Goal of the exercise. Convert every item below into a numbered list with one line per entry. Omit blank lines.
** START Data shown **
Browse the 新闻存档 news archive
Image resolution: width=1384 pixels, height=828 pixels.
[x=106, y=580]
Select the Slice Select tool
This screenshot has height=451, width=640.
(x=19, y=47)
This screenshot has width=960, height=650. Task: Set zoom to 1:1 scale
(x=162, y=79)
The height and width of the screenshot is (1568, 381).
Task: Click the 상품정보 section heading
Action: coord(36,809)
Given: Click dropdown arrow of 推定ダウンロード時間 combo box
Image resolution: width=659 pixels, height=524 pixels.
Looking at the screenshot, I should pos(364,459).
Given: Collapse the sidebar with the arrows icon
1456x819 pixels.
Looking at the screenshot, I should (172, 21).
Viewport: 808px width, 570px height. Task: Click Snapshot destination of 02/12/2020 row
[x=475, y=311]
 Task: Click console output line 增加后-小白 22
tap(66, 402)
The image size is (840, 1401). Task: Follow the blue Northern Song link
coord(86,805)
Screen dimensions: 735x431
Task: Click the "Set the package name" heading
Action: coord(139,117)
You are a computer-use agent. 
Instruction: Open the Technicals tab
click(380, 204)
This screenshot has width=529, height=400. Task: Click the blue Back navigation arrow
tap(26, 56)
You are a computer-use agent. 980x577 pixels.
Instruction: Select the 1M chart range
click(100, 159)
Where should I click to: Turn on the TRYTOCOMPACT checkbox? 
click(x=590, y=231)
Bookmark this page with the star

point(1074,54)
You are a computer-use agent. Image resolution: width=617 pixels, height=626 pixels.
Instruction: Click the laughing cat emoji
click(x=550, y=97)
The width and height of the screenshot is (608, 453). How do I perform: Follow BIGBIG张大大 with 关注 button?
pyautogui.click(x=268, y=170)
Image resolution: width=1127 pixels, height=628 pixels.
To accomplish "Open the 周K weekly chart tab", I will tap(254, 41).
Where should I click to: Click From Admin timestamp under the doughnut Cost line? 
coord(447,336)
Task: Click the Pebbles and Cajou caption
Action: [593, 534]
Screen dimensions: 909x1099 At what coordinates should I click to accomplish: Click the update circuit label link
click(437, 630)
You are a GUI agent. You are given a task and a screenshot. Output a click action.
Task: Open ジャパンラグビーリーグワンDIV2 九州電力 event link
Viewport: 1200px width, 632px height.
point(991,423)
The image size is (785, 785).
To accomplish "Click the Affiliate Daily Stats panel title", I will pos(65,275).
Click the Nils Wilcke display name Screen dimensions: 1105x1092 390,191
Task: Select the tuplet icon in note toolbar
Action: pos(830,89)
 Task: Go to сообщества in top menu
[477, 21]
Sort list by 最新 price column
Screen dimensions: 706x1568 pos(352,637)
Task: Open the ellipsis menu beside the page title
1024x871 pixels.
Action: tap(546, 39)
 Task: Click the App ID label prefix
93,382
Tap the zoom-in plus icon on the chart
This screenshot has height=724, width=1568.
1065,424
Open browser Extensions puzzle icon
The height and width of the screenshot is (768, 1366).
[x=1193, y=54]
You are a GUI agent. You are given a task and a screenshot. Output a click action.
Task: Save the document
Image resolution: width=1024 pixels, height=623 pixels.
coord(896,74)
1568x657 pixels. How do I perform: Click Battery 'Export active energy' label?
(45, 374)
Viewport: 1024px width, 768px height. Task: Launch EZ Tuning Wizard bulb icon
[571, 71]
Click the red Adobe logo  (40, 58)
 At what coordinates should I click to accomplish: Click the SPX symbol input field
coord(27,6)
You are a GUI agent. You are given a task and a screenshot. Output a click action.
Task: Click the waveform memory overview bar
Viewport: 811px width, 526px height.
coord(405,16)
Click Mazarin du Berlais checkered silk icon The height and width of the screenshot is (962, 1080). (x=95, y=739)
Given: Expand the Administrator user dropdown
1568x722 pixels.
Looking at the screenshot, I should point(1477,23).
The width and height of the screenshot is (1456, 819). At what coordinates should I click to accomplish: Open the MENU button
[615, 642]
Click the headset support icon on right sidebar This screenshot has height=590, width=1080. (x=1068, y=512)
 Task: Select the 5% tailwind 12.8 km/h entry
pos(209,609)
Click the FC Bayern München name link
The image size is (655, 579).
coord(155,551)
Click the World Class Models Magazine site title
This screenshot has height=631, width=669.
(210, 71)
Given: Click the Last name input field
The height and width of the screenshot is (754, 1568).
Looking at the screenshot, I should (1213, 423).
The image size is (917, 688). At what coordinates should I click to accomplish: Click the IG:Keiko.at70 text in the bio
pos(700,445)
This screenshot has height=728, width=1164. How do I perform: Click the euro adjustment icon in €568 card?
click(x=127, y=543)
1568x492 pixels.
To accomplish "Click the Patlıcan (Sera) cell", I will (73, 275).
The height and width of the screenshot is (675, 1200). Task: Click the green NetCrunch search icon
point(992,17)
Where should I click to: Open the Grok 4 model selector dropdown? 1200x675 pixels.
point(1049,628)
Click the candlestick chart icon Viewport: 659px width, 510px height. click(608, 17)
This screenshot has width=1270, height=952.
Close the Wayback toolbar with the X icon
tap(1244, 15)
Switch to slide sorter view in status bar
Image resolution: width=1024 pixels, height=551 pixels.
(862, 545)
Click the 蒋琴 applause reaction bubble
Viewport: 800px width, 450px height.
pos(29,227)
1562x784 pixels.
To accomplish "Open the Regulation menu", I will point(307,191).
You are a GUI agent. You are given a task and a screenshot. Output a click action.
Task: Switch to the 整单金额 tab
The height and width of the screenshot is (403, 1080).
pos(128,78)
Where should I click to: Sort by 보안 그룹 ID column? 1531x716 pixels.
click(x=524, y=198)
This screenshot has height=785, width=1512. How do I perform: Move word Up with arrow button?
** END Data shown **
Solution to this problem.
1. Browse the 新闻存档 news archive
2. Image resolution: width=1384 pixels, height=828 pixels.
3. [x=106, y=580]
4. Select the Slice Select tool
5. This screenshot has height=451, width=640.
6. (x=19, y=47)
7. This screenshot has width=960, height=650. Task: Set zoom to 1:1 scale
8. (x=162, y=79)
9. The height and width of the screenshot is (1568, 381).
10. Task: Click the 상품정보 section heading
11. Action: coord(36,809)
12. Given: Click dropdown arrow of 推定ダウンロード時間 combo box
13. Image resolution: width=659 pixels, height=524 pixels.
14. Looking at the screenshot, I should pos(364,459).
15. Given: Collapse the sidebar with the arrows icon
16. 1456x819 pixels.
17. Looking at the screenshot, I should (172, 21).
18. Viewport: 808px width, 570px height. Task: Click Snapshot destination of 02/12/2020 row
19. [x=475, y=311]
20.  Task: Click console output line 增加后-小白 22
21. tap(66, 402)
22. The image size is (840, 1401). Task: Follow the blue Northern Song link
23. coord(86,805)
24. Screen dimensions: 735x431
25. Task: Click the "Set the package name" heading
26. Action: coord(139,117)
27. You are a computer-use agent. 
28. Instruction: Open the Technicals tab
29. click(380, 204)
30. This screenshot has width=529, height=400. Task: Click the blue Back navigation arrow
31. tap(26, 56)
32. You are a computer-use agent. 980x577 pixels.
33. Instruction: Select the 1M chart range
34. click(100, 159)
35. Where should I click to: Turn on the TRYTOCOMPACT checkbox? 
36. click(x=590, y=231)
37. Bookmark this page with the star
38. point(1074,54)
39. You are a computer-use agent. Image resolution: width=617 pixels, height=626 pixels.
40. Instruction: Click the laughing cat emoji
41. click(x=550, y=97)
42. The width and height of the screenshot is (608, 453). How do I perform: Follow BIGBIG张大大 with 关注 button?
43. pyautogui.click(x=268, y=170)
44. Image resolution: width=1127 pixels, height=628 pixels.
45. To accomplish "Open the 周K weekly chart tab", I will tap(254, 41).
46. Where should I click to: Click From Admin timestamp under the doughnut Cost line? 
47. coord(447,336)
48. Task: Click the Pebbles and Cajou caption
49. Action: [593, 534]
50. Screen dimensions: 909x1099 At what coordinates should I click to accomplish: Click the update circuit label link
51. click(437, 630)
52. You are a GUI agent. You are given a task and a screenshot. Output a click action.
53. Task: Open ジャパンラグビーリーグワンDIV2 九州電力 event link
54. Viewport: 1200px width, 632px height.
55. point(991,423)
56. The image size is (785, 785).
57. To accomplish "Click the Affiliate Daily Stats panel title", I will pos(65,275).
58. Click the Nils Wilcke display name Screen dimensions: 1105x1092 390,191
59. Task: Select the tuplet icon in note toolbar
60. Action: pos(830,89)
61.  Task: Go to сообщества in top menu
62. [477, 21]
63. Sort list by 最新 price column
64. Screen dimensions: 706x1568 pos(352,637)
65. Task: Open the ellipsis menu beside the page title
66. 1024x871 pixels.
67. Action: tap(546, 39)
68.  Task: Click the App ID label prefix
69. 93,382
70. Tap the zoom-in plus icon on the chart
71. This screenshot has height=724, width=1568.
72. 1065,424
73. Open browser Extensions puzzle icon
74. The height and width of the screenshot is (768, 1366).
75. [x=1193, y=54]
76. You are a GUI agent. You are given a task and a screenshot. Output a click action.
77. Task: Save the document
78. Image resolution: width=1024 pixels, height=623 pixels.
79. coord(896,74)
80. 1568x657 pixels. How do I perform: Click Battery 'Export active energy' label?
81. (45, 374)
82. Viewport: 1024px width, 768px height. Task: Launch EZ Tuning Wizard bulb icon
83. [571, 71]
84. Click the red Adobe logo  (40, 58)
85.  At what coordinates should I click to accomplish: Click the SPX symbol input field
86. coord(27,6)
87. You are a GUI agent. You are given a task and a screenshot. Output a click action.
88. Task: Click the waveform memory overview bar
89. Viewport: 811px width, 526px height.
90. coord(405,16)
91. Click Mazarin du Berlais checkered silk icon The height and width of the screenshot is (962, 1080). (x=95, y=739)
92. Given: Expand the Administrator user dropdown
93. 1568x722 pixels.
94. Looking at the screenshot, I should point(1477,23).
95. The width and height of the screenshot is (1456, 819). At what coordinates should I click to accomplish: Open the MENU button
96. [615, 642]
97. Click the headset support icon on right sidebar This screenshot has height=590, width=1080. (x=1068, y=512)
98.  Task: Select the 5% tailwind 12.8 km/h entry
99. pos(209,609)
100. Click the FC Bayern München name link
101. The image size is (655, 579).
102. coord(155,551)
103. Click the World Class Models Magazine site title
104. This screenshot has height=631, width=669.
105. (210, 71)
106. Given: Click the Last name input field
107. The height and width of the screenshot is (754, 1568).
108. Looking at the screenshot, I should (1213, 423).
109. The image size is (917, 688). At what coordinates should I click to accomplish: Click the IG:Keiko.at70 text in the bio
110. pos(700,445)
111. This screenshot has height=728, width=1164. How do I perform: Click the euro adjustment icon in €568 card?
112. click(x=127, y=543)
113. 1568x492 pixels.
114. To accomplish "Click the Patlıcan (Sera) cell", I will (73, 275).
115. The height and width of the screenshot is (675, 1200). Task: Click the green NetCrunch search icon
116. point(992,17)
117. Where should I click to: Open the Grok 4 model selector dropdown? 1200x675 pixels.
118. point(1049,628)
119. Click the candlestick chart icon Viewport: 659px width, 510px height. click(608, 17)
120. This screenshot has width=1270, height=952.
121. Close the Wayback toolbar with the X icon
122. tap(1244, 15)
123. Switch to slide sorter view in status bar
124. Image resolution: width=1024 pixels, height=551 pixels.
125. (862, 545)
126. Click the 蒋琴 applause reaction bubble
127. Viewport: 800px width, 450px height.
128. pos(29,227)
129. 1562x784 pixels.
130. To accomplish "Open the Regulation menu", I will point(307,191).
131. You are a GUI agent. You are given a task and a screenshot. Output a click action.
132. Task: Switch to the 整单金额 tab
133. The height and width of the screenshot is (403, 1080).
134. pos(128,78)
135. Where should I click to: Sort by 보안 그룹 ID column? 1531x716 pixels.
136. click(x=524, y=198)
137. This screenshot has height=785, width=1512. How do I perform: Move word Up with arrow button?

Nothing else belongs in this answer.